Control Group (N = 52) | Intervention Group (N = 50) | P-Value | |
---|---|---|---|
Misoprostol dose (mg) | 1026.92 ± 453.36 | 1168.00 ± 573.36 | 0.172 |
The time interval between the first misoprostol dose and abortion | 8.12 ± 2.25 | 6.78 ± 2.25 | 0.003 |
Complete abortion | 24 (46.2) | 36 (72.0) | 0.008 |
Comparison of Misoprostol Dose, Time Interval to Abortion, and Complete Abortion Between the Control and Intervention Groups in Non-cesarean Section Patients a
The study did not observe any side effects in any of the groups, including nausea, vomiting, fever, or rash.
5. Discussion
Compared to surgery, abortion has fewer adverse effects, such as bleeding and infection, and it puts less stress on patients (13). Inducing abortion is feasible using various medication regimens. Misoprostol is a relatively safe and affordable choice, a prostaglandin analog used to induce abortion. Letrozole, on the other hand, is a non-steroidal third-generation aromatase inhibitor with an average half-life of about 45 hours, eliminated in the urine. Possible adverse effects include edema, headache, and dizziness. Letrozole is contraindicated during pregnancy and breastfeeding (14, 15). This medication can aid in the induction of abortion by decreasing estrogen production in the corpus luteum (16).

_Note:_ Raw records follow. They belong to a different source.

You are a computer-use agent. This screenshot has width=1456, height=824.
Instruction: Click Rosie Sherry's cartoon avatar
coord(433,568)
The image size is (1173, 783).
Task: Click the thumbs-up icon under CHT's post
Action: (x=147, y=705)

Previous studies have reported similar findings to the present study. In 2018, Abbasalizadeh et al. examined the effect of letrozole combined with misoprostol against misoprostol alone on the incidence of miscarriage in the first trimester. Their findings indicated that complete abortion occurred in 93.7 percent of the intervention group and 68.7 percent of the control group. They concluded that letrozole medication during the first trimester, combined with misoprostol, can raise the rate of complete abortion without raising adverse effects (17). Their study findings were in line with the present study. In a pilot randomized double-blind trial by Jain et al., researchers compared abortion using mifepristone in combination with misoprostol and a misoprostol-alone regimen. They concluded that complete abortion success rates were considerably greater with mifepristone and misoprostol than with the misoprostol-alone regimen (18). In a 2011 study, Lee et al. examined the use of letrozole in combination with misoprostol or mifepristone for second-trimester abortion (16). The results indicated that both groups had a similar rate of abortion at 24 and 48 hours, which is in contrast to our findings. Yeung et al. (19) and Naghshineh et al. (20) conducted research that revealed supporting results. Additionally, Lee et al. conducted a pilot trial to explore the use of letrozole in combination with misoprostol or mifepristone for the termination of pregnancy for up to 63 days. According to their findings, letrozole with misoprostol may be advantageous in abortion, but its combination with mifepristone is less effective and takes longer (21), which completely matched our findings.
One limitation of the study was that some patients did not comply with taking four tablets concurrently, and others were excluded due to a history of certain disorders such as asthma, thromboembolism, malignancy, liver disease, or porphyria.
5.1. Conclusions
Combining letrozole with misoprostol is recommended for medical abortions due to its positive impact on achieving complete abortion and reducing the time required for abortion.